It was the third funeral service for National Penitentiary inmates organized by Port-au-Prince chief prosecutor Danton Leger since April. It came a day after The Associated Press published an exclusive report on record overcrowding and appalling conditions inside Haiti's biggest lockup.
Recurrent shortages of food and medicine as well as infectious diseases that flourish in packed Haitian prisons and jails have led to an upsurge in malnutrition-related illnesses and other preventable diseases. The large majority of the country's 11,000 inmates haven't been convicted of anything and wait years for a court date.
How bad are the conditions?
Inmates at the National Penitentiary and other lockups are crammed shoulder-to-shoulder in cellblocks so overcrowded they have to sleep in makeshift hammocks suspended from the ceiling or squeeze into shared bunks. New arrivals jostle for space on filthy floors where inmates on lockdown 22 hours a day are forced to defecate into plastic bags in the absence of latrines.
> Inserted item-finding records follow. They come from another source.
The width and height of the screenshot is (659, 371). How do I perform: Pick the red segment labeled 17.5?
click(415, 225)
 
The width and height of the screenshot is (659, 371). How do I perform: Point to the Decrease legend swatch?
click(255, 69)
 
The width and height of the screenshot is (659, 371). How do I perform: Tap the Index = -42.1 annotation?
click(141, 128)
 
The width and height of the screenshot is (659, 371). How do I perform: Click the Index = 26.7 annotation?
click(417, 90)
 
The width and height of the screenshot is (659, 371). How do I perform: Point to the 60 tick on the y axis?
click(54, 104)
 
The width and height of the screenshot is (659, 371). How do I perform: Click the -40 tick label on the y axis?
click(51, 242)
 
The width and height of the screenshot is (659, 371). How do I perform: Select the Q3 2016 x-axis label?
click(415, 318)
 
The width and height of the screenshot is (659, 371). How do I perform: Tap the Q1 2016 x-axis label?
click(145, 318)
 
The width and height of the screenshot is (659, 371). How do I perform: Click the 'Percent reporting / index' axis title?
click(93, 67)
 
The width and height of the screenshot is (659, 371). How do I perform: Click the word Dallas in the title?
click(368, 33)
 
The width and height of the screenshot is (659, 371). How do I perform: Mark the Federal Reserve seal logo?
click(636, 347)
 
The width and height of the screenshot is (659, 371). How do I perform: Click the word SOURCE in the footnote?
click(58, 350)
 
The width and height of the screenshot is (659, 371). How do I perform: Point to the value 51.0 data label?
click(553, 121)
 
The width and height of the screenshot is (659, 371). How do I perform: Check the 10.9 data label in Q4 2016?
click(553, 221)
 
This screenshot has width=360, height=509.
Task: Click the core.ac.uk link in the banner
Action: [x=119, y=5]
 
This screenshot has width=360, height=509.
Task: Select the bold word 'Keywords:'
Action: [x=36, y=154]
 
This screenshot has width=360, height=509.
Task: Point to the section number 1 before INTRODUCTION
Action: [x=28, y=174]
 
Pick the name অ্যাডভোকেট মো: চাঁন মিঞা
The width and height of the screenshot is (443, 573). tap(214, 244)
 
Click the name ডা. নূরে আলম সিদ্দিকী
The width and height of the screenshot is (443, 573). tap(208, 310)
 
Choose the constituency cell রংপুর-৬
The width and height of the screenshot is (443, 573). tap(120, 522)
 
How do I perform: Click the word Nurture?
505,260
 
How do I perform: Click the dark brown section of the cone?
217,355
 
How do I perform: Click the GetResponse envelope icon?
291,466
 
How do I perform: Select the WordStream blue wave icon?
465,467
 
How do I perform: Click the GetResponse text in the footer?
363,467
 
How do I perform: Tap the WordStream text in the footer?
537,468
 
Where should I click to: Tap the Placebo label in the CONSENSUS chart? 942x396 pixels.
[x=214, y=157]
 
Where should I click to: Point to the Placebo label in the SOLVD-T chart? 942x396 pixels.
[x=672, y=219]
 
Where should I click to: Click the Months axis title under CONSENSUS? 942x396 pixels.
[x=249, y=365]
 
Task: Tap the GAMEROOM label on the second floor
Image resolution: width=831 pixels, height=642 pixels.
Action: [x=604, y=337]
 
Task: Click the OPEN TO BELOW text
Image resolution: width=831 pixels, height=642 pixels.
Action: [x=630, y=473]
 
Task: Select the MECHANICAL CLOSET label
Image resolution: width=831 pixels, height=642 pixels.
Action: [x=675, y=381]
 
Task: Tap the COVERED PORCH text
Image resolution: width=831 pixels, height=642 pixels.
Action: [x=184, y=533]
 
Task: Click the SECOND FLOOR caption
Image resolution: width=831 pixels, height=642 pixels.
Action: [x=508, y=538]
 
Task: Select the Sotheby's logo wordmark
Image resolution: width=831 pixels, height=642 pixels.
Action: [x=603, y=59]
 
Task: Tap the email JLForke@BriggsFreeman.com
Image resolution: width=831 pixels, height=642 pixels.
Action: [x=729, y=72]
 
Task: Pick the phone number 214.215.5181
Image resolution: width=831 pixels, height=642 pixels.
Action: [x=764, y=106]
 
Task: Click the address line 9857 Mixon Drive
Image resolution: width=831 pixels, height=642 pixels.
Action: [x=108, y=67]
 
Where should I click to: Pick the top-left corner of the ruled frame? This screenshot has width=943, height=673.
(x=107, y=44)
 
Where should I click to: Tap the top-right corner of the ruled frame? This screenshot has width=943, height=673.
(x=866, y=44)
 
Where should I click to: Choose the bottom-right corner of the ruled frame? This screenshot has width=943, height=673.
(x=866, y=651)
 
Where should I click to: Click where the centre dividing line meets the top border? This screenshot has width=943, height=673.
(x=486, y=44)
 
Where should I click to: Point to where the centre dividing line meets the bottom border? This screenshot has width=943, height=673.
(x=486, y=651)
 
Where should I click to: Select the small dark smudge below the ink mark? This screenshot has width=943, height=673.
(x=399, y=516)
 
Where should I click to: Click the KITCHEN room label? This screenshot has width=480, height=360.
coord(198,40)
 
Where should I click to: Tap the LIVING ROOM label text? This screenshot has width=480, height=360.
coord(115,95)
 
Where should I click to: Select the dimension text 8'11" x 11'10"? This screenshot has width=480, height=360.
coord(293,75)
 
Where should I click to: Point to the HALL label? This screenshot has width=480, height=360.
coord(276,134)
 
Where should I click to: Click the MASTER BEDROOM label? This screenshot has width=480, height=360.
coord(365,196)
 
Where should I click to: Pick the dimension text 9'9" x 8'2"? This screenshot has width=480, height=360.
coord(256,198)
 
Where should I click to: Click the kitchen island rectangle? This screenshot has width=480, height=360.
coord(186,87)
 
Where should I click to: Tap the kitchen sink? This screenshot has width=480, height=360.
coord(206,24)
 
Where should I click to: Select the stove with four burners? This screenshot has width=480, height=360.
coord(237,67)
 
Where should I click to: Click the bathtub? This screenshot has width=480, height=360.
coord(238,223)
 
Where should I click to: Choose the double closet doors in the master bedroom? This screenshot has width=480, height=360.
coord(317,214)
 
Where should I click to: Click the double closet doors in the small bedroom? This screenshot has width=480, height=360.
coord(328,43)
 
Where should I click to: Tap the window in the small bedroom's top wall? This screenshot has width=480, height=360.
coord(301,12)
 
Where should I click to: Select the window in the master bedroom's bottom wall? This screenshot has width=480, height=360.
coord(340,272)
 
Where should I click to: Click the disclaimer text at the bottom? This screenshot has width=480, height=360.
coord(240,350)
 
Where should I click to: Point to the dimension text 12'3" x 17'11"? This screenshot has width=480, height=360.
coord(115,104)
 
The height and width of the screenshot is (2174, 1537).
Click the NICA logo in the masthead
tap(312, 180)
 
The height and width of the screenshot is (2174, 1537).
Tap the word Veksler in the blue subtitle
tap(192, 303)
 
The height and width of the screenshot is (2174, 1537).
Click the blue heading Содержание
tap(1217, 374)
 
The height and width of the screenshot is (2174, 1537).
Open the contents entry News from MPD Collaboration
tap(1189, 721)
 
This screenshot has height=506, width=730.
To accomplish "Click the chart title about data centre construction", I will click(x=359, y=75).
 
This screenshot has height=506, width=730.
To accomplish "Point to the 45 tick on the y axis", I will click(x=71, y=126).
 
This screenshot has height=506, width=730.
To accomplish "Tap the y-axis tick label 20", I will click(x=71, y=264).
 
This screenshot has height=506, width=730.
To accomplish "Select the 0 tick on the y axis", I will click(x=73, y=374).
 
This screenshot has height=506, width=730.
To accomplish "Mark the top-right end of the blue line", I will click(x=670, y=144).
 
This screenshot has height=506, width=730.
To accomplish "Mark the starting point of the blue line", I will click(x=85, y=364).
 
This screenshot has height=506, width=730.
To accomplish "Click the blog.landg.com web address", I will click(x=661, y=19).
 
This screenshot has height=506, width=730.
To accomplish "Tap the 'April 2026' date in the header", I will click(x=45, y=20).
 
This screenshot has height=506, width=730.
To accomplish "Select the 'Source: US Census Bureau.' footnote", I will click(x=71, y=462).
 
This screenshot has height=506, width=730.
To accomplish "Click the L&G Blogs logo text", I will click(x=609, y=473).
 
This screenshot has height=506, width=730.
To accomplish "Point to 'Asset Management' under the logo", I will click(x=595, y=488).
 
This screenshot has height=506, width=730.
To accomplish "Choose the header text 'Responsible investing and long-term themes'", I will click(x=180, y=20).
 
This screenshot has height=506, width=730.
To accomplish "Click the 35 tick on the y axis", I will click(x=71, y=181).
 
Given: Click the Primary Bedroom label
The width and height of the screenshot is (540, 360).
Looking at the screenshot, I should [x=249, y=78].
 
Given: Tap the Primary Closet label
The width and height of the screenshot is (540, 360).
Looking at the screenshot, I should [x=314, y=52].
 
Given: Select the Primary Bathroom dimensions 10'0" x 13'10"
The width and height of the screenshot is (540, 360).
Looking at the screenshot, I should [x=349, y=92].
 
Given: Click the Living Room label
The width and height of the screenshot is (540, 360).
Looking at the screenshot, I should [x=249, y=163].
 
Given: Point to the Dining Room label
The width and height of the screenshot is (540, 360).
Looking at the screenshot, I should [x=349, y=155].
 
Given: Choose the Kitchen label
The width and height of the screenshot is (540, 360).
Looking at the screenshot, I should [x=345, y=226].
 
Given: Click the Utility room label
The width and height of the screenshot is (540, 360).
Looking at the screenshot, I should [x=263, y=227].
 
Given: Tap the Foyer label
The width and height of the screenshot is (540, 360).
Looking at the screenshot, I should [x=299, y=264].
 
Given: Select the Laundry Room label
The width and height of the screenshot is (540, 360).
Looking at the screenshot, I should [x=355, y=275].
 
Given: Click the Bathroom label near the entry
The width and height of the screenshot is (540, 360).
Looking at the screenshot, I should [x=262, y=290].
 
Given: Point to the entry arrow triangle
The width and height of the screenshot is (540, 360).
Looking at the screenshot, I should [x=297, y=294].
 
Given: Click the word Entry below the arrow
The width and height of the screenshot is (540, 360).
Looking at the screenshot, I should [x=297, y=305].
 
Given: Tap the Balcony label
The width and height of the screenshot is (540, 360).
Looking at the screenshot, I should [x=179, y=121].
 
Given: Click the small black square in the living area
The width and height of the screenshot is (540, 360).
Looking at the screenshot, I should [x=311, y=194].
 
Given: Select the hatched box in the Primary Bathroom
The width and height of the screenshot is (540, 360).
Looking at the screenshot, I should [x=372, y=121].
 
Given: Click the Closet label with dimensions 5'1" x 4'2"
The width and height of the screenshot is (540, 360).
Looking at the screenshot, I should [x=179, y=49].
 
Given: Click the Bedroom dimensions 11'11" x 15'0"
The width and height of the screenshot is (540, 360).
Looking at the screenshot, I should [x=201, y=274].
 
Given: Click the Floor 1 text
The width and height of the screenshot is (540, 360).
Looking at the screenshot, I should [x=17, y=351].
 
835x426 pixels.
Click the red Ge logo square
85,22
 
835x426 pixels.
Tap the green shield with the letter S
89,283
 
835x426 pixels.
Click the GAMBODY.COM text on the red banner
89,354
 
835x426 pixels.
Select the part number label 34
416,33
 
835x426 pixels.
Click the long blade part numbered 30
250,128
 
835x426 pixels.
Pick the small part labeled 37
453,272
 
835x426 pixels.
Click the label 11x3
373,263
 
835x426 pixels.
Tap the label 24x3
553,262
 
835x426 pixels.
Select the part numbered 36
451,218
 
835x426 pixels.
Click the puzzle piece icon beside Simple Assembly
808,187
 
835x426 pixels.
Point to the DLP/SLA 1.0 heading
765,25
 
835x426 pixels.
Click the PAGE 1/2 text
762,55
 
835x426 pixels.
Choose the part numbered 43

What do prison authorities say?
Prison authorities say they try their best to meet inmates’ needs, but receive insufficient funds from the state to buy food and cooking fuel, leading to deadly cases of malnutrition-related ailments such as thiamine deficiency and anemia.
The prison is operating at 454% of capacity. It's the most overcrowded prison system in the world (Phillippines is second, operating at 314% capacity.) The Red Cross says:
"It's a permanent struggle just to keep them (Haitian prisoners) alive,"
The cause (other than Haiti has been the poorest country in the Americas for years, although Venezuela may take that title soon)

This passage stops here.